Sur le fond, La Bohême et l’Ivraie est un space opera qui mêle contestation politique et création artistique, et doit beaucoup, dans son approche narrative, au Dune de Frank Herbert — la grande inspiration de l’auteur. Les dialogues entre les différents protagonistes tiennent un rôle privilégié pour faire progresser l’intrigue, et Ayerdhal affiche d’emblée une maîtrise impressionnante en la matière. Il s’agit d’ailleurs davantage de joutes verbales que de simples échanges, d’où sortiront à chaque fois un vainqueur et un vaincu. Sur la longueur, le procédé finit par devenir répétitif, tant il est systématique, mais il offre néanmoins quelques fort beaux moments.

Du point de vue du propos politique, la rébellion que mènent Ylvain et ses compagnons, ses compagnes, surtout, apparaît dans un premier temps comme une simple contestation de l’ordre établi, une révolte adolescente sans autre fondement que la volonté de ne pas se conformer à un modèle préformaté. Il faudra la mise en place par les autorités d’une répression disproportionnée, et surtout la révélation de la véritable menace qui pèse sur cette jeunesse frondeuse, pour que les aspects politiques et dramatiques du roman prennent toute leur ampleur.

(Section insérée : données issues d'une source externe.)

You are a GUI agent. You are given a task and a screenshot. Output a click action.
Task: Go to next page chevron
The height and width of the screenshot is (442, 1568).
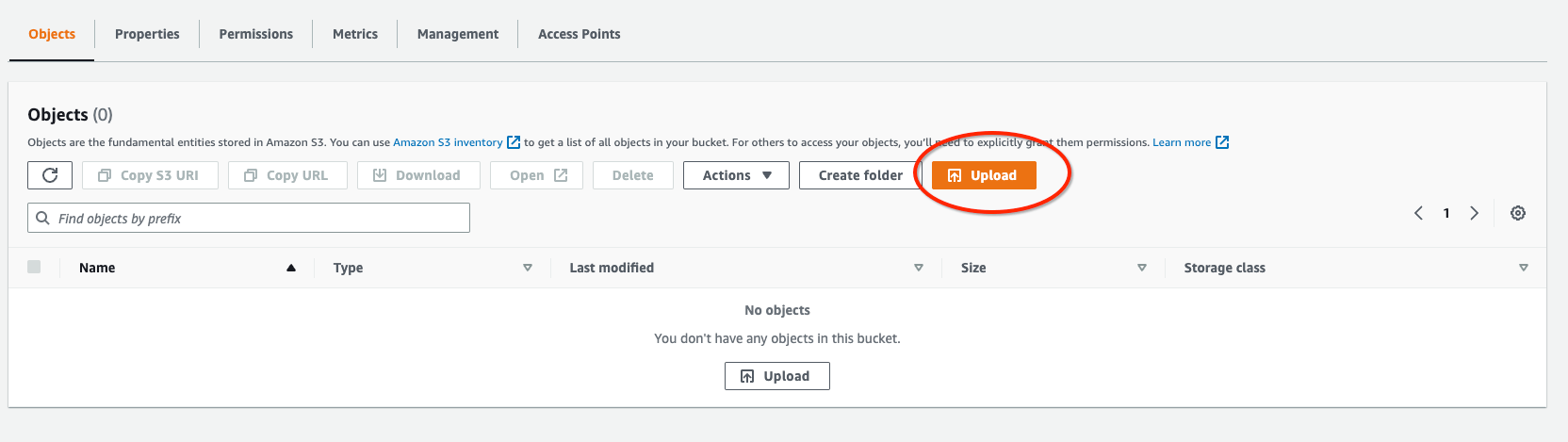pos(1475,213)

Avec le recul, il n’est pas totalement hors de propos de considérer La Bohême et l’Ivraie  comme  le  porte-étendard de cette nouvelle génération d’écrivains de SF français qui faisait alors son apparition dans le milieu — une génération appelée à le secouer dans les années suivantes —, et d’identifier la lutte de ces auteurs pour s’imposer dans un domaine éditorial frileux vieillissant à celle des Bohêmes. Il est surtout réjouissant de constater que 35 ans après sa première parution, et malgré tout un tas d’imperfections — l’auteur peine parfois à maintenir le rythme d’un récit qui s’égare souvent dans des atermoiements amoureux risibles — ce roman procure toujours le même plaisir de lecture. Outrancier et généreux, révolté et romantique, naïf et passionnel, toute l’œuvre à venir d’Ayerdhal est déjà dans La Bohême et l’Ivraie.